Кажется, что Уэллс как будто также чувствует, что человечество сейчас стоит перед необходимостью сделать выбор. В романе «Разум у своего предела» он пишет:
«Человек должен круто подниматься вверх или идти вниз, и все шансы как будто за то, что он пойдет вниз, к гибели. Если же он поднимется, то ему нужно будет приспосабливаться до такой степени, что он должен потерять облик человека. Обыкновенный человек находится у предела своих сил».
Хаксли в своей книге с неприятным душком «Обезьяна и сущность», которой мы коснемся ниже, также описал погружение в варварство, в ближайшем будущем ожидающее человечество.

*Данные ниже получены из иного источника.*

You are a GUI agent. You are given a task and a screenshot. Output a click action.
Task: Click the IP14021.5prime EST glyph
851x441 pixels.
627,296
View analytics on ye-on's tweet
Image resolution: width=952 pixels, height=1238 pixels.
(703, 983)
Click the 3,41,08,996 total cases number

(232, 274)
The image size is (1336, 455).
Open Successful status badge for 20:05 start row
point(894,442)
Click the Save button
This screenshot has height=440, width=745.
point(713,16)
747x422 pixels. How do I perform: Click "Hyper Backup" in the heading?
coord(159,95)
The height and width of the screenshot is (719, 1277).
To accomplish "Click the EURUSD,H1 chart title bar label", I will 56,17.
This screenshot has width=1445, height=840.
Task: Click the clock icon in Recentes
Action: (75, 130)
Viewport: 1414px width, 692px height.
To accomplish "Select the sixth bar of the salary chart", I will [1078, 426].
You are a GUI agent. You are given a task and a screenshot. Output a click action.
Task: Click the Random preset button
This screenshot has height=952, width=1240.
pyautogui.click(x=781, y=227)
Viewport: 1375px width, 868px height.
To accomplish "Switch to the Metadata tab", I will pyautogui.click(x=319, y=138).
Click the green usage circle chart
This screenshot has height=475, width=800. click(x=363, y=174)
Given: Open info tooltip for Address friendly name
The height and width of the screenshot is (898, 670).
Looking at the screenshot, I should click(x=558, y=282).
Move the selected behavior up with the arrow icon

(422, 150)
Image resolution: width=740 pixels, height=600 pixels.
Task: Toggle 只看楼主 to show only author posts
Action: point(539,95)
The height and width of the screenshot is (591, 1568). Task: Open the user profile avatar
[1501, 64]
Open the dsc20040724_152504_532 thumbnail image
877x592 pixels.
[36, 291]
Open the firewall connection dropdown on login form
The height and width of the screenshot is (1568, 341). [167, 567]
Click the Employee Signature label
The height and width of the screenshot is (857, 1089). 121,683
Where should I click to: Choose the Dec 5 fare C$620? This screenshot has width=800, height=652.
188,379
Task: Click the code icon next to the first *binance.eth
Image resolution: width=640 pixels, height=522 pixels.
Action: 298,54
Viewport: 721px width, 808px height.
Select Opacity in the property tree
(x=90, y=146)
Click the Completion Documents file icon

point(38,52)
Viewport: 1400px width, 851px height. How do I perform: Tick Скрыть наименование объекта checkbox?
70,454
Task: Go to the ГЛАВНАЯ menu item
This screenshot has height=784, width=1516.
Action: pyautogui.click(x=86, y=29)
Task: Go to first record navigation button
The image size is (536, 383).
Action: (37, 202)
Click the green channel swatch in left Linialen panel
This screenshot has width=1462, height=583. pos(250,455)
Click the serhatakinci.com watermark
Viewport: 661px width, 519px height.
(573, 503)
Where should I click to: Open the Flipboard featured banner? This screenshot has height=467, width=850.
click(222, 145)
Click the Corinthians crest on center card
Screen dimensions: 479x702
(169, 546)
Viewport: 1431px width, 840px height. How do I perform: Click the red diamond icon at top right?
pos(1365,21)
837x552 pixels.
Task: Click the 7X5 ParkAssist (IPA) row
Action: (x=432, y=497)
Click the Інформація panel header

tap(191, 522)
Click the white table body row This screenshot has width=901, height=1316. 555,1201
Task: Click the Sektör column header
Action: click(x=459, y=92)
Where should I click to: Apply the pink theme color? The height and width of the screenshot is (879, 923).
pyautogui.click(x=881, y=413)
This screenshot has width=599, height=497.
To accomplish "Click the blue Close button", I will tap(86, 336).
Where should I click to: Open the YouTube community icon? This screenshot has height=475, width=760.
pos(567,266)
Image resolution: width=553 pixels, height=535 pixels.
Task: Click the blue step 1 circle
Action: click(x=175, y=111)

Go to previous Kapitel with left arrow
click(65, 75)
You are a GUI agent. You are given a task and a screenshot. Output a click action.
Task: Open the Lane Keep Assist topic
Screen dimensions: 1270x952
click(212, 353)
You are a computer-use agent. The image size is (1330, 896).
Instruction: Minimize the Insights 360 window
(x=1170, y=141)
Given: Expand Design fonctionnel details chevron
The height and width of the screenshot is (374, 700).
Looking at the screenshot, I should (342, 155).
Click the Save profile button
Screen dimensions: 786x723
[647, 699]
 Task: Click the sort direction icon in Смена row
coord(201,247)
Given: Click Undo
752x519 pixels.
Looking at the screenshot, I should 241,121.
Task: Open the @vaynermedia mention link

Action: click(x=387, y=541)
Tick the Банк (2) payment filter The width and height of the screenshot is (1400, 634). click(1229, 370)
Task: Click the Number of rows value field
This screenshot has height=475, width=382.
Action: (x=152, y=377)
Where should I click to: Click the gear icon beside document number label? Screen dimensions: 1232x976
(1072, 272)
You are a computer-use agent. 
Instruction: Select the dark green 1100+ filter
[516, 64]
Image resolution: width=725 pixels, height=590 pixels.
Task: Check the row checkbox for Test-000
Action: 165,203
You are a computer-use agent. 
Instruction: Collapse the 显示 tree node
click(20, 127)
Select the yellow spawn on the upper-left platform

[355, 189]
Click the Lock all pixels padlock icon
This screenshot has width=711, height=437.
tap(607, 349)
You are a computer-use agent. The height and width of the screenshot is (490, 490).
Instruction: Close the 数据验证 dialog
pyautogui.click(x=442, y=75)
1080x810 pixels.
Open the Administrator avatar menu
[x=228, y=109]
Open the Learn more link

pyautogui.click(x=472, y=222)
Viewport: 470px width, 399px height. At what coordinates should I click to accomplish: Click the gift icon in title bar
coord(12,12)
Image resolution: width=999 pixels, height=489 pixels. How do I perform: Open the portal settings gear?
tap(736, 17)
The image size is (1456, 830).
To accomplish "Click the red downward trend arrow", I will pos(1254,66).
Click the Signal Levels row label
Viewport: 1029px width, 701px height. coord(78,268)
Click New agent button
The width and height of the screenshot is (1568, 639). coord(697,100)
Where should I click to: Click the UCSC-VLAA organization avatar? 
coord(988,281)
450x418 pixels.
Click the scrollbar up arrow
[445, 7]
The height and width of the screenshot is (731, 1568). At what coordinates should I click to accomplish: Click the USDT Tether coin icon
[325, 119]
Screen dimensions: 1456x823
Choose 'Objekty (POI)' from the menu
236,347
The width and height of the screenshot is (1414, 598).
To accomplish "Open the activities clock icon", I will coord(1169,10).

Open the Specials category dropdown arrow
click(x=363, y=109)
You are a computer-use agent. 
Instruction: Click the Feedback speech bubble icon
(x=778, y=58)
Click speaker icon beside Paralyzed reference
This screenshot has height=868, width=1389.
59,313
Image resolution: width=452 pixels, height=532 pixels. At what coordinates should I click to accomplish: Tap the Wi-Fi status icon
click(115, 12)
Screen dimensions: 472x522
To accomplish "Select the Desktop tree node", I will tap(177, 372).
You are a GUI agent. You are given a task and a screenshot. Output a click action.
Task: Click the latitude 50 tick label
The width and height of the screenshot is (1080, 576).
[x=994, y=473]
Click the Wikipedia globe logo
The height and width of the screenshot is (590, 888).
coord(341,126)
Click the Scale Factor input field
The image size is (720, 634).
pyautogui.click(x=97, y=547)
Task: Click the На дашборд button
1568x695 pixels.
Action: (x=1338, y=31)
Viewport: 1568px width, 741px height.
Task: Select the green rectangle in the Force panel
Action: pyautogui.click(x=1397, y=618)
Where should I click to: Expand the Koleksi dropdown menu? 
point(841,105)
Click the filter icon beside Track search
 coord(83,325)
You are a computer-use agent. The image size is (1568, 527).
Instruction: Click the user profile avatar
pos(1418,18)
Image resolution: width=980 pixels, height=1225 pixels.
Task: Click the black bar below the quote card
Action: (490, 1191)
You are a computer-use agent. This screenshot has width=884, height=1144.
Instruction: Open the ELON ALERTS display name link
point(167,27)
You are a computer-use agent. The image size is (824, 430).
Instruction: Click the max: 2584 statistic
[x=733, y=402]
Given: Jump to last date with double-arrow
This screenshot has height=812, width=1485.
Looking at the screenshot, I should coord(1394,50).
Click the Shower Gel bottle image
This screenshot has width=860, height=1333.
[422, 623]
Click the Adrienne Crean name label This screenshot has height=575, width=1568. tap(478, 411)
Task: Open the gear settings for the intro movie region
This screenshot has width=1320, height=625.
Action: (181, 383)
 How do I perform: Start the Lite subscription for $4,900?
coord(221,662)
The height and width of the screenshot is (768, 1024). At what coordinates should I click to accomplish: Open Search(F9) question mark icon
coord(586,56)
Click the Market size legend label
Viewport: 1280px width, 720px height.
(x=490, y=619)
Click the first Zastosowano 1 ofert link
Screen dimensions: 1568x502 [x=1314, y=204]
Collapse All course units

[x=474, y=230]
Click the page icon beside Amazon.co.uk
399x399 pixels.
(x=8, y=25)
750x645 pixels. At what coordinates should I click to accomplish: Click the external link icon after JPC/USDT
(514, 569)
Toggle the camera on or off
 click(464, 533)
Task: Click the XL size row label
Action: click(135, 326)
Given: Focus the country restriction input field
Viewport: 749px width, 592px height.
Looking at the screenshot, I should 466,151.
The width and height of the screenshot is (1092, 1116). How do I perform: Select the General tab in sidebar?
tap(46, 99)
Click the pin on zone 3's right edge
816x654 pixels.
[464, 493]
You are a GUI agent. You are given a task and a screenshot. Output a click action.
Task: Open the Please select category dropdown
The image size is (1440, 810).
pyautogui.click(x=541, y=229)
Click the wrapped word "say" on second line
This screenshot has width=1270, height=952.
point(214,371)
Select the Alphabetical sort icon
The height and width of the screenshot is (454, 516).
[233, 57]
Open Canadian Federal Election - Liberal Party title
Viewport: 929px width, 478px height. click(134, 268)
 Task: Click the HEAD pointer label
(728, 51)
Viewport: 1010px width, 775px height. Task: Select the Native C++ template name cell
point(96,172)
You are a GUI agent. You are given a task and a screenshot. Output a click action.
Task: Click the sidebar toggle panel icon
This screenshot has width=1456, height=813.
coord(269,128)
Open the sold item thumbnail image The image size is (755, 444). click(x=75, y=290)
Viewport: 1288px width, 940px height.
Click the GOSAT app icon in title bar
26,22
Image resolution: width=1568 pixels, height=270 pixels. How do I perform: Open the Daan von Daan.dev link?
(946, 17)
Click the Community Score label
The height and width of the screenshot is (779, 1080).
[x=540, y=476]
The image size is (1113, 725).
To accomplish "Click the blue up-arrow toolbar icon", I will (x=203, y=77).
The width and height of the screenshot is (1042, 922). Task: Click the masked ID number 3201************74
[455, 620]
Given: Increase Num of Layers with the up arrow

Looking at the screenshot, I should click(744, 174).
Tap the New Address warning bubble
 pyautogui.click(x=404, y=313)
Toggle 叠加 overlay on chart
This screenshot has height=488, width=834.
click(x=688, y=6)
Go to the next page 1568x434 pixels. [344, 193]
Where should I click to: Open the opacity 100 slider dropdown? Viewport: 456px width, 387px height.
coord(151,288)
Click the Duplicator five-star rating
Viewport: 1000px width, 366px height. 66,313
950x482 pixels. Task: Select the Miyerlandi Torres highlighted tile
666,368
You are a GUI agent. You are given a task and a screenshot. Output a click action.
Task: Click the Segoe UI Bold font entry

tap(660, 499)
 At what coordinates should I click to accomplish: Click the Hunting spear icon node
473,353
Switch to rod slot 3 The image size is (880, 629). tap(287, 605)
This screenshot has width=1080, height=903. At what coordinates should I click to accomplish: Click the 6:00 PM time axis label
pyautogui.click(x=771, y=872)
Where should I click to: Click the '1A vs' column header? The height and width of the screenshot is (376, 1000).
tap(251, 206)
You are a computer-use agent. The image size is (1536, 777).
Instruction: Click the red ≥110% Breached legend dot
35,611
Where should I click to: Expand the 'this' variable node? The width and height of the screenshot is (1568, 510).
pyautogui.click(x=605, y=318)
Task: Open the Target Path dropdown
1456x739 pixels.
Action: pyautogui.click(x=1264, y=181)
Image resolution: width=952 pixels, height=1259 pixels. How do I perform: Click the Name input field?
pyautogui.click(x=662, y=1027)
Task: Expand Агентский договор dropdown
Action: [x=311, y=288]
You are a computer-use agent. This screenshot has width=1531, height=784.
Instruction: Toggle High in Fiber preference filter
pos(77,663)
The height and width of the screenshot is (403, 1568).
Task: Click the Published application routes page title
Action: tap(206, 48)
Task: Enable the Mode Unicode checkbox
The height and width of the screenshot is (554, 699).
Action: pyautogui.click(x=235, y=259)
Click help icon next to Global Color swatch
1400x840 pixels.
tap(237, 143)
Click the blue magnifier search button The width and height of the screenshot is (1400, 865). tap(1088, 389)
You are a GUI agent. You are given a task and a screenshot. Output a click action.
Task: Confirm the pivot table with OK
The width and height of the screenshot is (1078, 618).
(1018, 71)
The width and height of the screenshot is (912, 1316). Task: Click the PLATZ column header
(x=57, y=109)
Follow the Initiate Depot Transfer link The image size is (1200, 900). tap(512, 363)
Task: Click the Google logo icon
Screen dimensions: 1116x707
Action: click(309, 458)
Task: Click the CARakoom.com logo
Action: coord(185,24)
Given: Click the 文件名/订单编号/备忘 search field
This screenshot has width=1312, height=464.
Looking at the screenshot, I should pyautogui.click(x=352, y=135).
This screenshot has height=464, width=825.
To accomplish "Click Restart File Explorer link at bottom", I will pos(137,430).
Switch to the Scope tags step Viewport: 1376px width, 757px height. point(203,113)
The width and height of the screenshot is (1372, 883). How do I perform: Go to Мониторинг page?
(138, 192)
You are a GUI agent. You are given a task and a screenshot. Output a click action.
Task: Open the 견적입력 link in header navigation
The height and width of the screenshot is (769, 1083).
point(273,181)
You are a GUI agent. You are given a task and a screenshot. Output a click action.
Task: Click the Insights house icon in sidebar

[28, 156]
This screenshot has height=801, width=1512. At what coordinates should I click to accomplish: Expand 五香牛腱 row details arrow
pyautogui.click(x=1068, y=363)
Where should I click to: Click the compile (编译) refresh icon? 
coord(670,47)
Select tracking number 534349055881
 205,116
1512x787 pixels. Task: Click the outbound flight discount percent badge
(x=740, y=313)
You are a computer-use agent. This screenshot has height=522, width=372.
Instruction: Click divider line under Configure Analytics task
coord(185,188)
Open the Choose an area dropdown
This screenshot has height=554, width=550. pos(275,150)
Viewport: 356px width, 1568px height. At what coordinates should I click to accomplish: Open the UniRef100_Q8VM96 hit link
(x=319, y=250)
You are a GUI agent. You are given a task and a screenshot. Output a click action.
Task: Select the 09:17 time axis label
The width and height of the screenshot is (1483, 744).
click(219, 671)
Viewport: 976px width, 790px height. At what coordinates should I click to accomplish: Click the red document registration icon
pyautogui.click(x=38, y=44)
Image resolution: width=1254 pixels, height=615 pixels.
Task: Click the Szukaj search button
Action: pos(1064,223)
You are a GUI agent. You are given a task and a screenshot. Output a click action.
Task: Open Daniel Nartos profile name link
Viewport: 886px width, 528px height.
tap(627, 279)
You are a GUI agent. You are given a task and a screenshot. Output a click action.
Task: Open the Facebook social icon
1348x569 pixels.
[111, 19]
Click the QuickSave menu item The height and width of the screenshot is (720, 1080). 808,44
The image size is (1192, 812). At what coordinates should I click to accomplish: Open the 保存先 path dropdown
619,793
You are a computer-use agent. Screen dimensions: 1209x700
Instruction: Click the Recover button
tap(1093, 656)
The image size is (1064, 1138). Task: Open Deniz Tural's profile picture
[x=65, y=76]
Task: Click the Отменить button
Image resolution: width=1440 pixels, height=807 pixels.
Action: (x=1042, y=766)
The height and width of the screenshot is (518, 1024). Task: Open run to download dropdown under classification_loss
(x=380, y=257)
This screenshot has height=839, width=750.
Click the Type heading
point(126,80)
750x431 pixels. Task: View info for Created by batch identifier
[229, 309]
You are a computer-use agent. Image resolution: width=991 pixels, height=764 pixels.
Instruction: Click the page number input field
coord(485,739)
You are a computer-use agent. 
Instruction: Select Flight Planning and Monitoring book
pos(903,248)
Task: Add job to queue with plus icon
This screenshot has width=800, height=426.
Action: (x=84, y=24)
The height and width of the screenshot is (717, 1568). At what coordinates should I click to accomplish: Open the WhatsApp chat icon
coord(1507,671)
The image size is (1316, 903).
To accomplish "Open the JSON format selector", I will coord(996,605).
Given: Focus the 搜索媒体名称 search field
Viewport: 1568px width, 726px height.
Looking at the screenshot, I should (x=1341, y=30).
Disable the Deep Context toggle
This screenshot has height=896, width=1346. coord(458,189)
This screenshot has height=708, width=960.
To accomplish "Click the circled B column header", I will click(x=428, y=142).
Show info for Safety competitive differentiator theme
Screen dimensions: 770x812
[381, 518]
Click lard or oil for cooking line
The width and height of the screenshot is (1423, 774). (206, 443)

Однако было бы достаточно все эти «постулаты» изложить ясно, чтобы сделать очевидной их несостоятельность. На практике же мы своими глазами ежедневно убеждаемся в их лживости, являясь свидетелями того, как одна треть мира строит социализм, исходя из совершенно иных предпосылок. Именно факт построения социализма дает нам мерило, при помощи которого мы можем судить Уэллса и его критиков и коренным образом менять наше представление об Утопии.
Поскольку Нигде становится Кое-Где, то и вести, которые мы получаем оттуда, должны измениться — это уже не «Вести ниоткуда».